Instrumental. Classic guitar from the master who played on Chris Issac's early albums.

**********

Originally published by Local M Feb. 3, 2008...

Artist: James Wilsey
Album: "El Dorado"
Label: Lakeshore Records
Genre: Cinematic Instrumentals
Release Date: Feb. 19, 2008

Dayfall, mid-August. A hot summer night is around the bend, but you can’t relax: There’s trouble brewing on the horizon. Given the trembling haze of the disappearing sun, you have trouble making out what it is. You squint, but nothing. You squint again. You spy a glimmer of … there’s a thick crack, and you’re out cold.

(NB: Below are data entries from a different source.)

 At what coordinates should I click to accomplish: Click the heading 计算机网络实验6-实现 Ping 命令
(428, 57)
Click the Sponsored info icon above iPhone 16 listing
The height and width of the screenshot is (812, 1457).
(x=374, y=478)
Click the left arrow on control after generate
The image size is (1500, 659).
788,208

Verdict: Brick to the face. What happens next, you ask? Well, in a perfect world, the camera would pan out and James Wilsey’s music would rumble out of the theater’s speakers.When there’s treachery involved, the first disc any soundtrack supervisor should reach for is “El Dorado,” the guitar slinger’s solo debut.Perhaps best known for the legendary licks on Chris Isaak’s ubiquitous hit “Wicked Game,” Wilsey is any given pandering-to-the-hipsters director’s wet dream. (Is it just a coincidence that Lakeshore Records is putting this record out?)

For “El Dorado,” he took the work he did with Isaak – though not so much the work he did with the Avengers – and crafted the ultimate instrumental album for anyone who grew up addicted to Tarantino flicks. It’s incredibly passé to say a song is worthy of inclusion on the “Pulp Fiction” soundtrack, but that is exactly the sentiment laid out by the 10 tracks that compose “El Dorado”.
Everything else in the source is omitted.